Thanks for the mainly thoughtful comments. Though a bit unserious and ad hominem from Diane Abbott. All I can say Diane is that, no, I did not go to Bradford after the by-election but I have spent some time there and know a few people there - including GG supporters - and spoke on the phone to quite a few people before writing my comment, which has been well received by at least some people who know the town better than either of us. And I notice that your stricture about "being in Bradford" before writing about it does not apply to yourself, you wrote a post election comment piece in the Times without showing any evidence of having been there recently. Am I to presume that simply being black gives you an understanding of "our communities", in this case a mainly Kashmiri Pakistani one, that white people can never attain. This is very 1980s. Play the argument, Diane, not the skin colour. And by the way when did I say, as you imply, that racism only exists in the imagination? And are you saying there is no such thing as an ethnic grievance politics? I e-mailed your office a couple of weeks ago suggesting we meet up, as you seem to think I am some sort of scary monster, but have had no reply. The offer still stands.
Simon, you say I have something interesting to say about Kashmiri/Labour politics but misunderstand Bradford as a whole, but I was only really writing about the Kashmiri-Labour nexus, happy to be enlightened about the rest.
Zulfiqar, would love to talk about integration - big and complex subject - and not an "all or nothing" thing - many people are integrated in some areas of life and quite segregated in others.
Peter, I hope you are right about those relatively low numbers. I was told by a woman called Nuzhat Ali in Bradford that as many as 30 per cent of Mirpuri children in the town suffer from mild or severe disability as as result of first cousin marriage. She, for one, thinks that the debate about this is not inflamed enough in the Pakistani community.

Ishtiaq Ahmed

An excellent challenging piece of writing.

Diane Abbott MP

Diane Abbott MP
You have attributed to me views that I don't hold. I certainly don't think non BME/Bradford West people cannot write illuminatingly about Bradford West. That is why I recommended the excellent Helen Pidd article. But what made her piece compelling was that she didn't use her piece as a vehicle for own theories, but reported what actual Bradford West women did and said.
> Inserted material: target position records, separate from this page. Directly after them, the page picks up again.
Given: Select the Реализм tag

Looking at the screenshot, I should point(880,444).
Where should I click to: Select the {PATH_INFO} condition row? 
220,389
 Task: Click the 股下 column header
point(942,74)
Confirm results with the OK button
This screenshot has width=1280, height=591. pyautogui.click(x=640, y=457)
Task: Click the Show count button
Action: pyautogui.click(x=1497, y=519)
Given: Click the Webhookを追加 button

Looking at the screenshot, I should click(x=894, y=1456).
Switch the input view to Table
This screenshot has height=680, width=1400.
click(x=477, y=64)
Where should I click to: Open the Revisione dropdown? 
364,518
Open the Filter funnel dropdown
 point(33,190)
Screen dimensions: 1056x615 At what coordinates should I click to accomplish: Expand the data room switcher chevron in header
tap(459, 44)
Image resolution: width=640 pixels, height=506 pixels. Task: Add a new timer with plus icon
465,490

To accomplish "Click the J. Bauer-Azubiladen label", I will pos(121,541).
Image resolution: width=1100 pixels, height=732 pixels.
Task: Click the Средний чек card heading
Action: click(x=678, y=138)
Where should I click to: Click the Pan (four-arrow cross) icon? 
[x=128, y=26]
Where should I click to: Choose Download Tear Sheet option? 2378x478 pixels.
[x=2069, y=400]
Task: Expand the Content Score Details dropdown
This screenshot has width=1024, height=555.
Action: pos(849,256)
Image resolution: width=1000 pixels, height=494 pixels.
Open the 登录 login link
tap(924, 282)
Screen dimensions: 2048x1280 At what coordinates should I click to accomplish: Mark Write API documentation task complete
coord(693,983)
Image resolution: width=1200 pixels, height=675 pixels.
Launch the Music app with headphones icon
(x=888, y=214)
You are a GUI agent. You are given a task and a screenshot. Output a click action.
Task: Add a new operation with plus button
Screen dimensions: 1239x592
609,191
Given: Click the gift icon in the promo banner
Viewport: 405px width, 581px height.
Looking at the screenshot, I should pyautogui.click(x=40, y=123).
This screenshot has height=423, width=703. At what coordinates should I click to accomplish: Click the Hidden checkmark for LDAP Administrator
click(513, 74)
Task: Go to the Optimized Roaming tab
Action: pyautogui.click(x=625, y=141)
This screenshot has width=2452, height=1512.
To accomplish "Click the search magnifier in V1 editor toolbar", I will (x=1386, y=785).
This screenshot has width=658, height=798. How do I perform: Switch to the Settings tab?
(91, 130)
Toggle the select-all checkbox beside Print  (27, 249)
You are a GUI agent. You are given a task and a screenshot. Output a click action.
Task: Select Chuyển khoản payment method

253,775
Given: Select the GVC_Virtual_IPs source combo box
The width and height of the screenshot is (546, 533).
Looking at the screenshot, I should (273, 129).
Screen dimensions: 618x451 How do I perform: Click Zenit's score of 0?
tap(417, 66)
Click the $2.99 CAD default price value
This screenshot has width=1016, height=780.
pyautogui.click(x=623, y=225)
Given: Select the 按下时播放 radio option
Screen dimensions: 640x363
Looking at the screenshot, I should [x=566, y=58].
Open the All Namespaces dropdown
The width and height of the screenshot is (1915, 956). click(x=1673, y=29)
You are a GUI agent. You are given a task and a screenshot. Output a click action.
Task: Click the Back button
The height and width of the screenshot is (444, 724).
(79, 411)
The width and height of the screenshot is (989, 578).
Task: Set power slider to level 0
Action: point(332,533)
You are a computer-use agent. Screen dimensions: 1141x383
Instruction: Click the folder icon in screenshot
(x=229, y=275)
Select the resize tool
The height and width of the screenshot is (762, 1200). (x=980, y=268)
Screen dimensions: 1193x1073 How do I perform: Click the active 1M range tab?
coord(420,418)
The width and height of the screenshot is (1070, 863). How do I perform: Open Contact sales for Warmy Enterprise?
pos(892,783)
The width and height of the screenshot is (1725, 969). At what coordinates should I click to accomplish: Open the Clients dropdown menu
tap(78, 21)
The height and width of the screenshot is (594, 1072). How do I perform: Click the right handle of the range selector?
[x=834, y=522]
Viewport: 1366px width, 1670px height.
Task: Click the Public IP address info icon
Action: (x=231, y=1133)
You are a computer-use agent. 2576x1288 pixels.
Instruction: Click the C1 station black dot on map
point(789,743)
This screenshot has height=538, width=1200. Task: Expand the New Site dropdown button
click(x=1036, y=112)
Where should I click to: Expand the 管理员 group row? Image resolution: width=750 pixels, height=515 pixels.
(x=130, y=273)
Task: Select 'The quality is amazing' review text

And I think that the notion of a politics of "ethnic greviance" seeks to minimise the significance of actual racism. For years people talking about police racism were dismissed by people like you as wallowing in the politics of "ethnic greviance" Now we are learning that it is still very much present and not an imaginary greviance at all.

Degad Abdul

"minority leaders did not allow the voice of the young and radical (and female) to come through in the Labour party. Or if they did, only in a very controlled way – Bradford does currently have a Muslim woman mayor."

Thanks for pointing out there is a female mayor, care to explain how she's being 'controlled and why you'd suggest she's a puppet.

Mohammed Amin

This is a very perceptive article.

While my first hand knowledge of Bradford is limited (I have spent virtually all my life living on the other side of the Pennines) the article is consistent with everything I know about Bradford.

I agree with the hope of "One step back to go two steps forward?"